== Segment start ==
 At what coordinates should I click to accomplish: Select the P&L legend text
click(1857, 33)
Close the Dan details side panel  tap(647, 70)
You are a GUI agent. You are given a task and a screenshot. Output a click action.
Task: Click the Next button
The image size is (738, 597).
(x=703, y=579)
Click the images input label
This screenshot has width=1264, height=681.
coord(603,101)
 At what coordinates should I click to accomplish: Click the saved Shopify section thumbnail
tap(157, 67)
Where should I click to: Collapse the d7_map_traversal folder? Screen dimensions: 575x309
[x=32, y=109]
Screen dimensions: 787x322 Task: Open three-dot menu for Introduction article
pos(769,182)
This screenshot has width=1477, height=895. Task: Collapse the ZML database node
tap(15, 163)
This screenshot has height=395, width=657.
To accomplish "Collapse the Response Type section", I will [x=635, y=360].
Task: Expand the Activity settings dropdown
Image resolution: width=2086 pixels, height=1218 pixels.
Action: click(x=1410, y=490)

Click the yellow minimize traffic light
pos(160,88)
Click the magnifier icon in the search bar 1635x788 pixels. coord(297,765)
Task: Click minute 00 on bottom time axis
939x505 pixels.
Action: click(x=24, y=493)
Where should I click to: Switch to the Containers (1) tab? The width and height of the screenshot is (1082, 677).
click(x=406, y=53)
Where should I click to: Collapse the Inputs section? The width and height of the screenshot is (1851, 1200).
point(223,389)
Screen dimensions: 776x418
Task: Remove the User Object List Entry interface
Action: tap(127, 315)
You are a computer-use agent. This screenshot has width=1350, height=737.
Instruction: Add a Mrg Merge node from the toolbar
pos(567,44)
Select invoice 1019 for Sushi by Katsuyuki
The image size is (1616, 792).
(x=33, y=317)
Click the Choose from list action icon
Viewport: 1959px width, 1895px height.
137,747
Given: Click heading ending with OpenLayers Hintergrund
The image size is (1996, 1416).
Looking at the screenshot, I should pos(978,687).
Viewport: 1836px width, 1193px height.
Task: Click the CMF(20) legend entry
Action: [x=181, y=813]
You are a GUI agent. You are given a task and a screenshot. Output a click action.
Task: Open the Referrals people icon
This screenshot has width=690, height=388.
== Segment end ==
Goal of the exercise:
Repeat all the entries word for word.

Your response:
 At what coordinates should I click to accomplish: Select the P&L legend text
click(1857, 33)
Close the Dan details side panel  tap(647, 70)
You are a GUI agent. You are given a task and a screenshot. Output a click action.
Task: Click the Next button
The image size is (738, 597).
(x=703, y=579)
Click the images input label
This screenshot has width=1264, height=681.
coord(603,101)
 At what coordinates should I click to accomplish: Click the saved Shopify section thumbnail
tap(157, 67)
Where should I click to: Collapse the d7_map_traversal folder? Screen dimensions: 575x309
[x=32, y=109]
Screen dimensions: 787x322 Task: Open three-dot menu for Introduction article
pos(769,182)
This screenshot has width=1477, height=895. Task: Collapse the ZML database node
tap(15, 163)
This screenshot has height=395, width=657.
To accomplish "Collapse the Response Type section", I will [x=635, y=360].
Task: Expand the Activity settings dropdown
Image resolution: width=2086 pixels, height=1218 pixels.
Action: click(x=1410, y=490)

Click the yellow minimize traffic light
pos(160,88)
Click the magnifier icon in the search bar 1635x788 pixels. coord(297,765)
Task: Click minute 00 on bottom time axis
939x505 pixels.
Action: click(x=24, y=493)
Where should I click to: Switch to the Containers (1) tab? The width and height of the screenshot is (1082, 677).
click(x=406, y=53)
Where should I click to: Collapse the Inputs section? The width and height of the screenshot is (1851, 1200).
point(223,389)
Screen dimensions: 776x418
Task: Remove the User Object List Entry interface
Action: tap(127, 315)
You are a computer-use agent. This screenshot has width=1350, height=737.
Instruction: Add a Mrg Merge node from the toolbar
pos(567,44)
Select invoice 1019 for Sushi by Katsuyuki
The image size is (1616, 792).
(x=33, y=317)
Click the Choose from list action icon
Viewport: 1959px width, 1895px height.
137,747
Given: Click heading ending with OpenLayers Hintergrund
The image size is (1996, 1416).
Looking at the screenshot, I should pos(978,687).
Viewport: 1836px width, 1193px height.
Task: Click the CMF(20) legend entry
Action: [x=181, y=813]
You are a GUI agent. You are given a task and a screenshot. Output a click action.
Task: Open the Referrals people icon
This screenshot has width=690, height=388.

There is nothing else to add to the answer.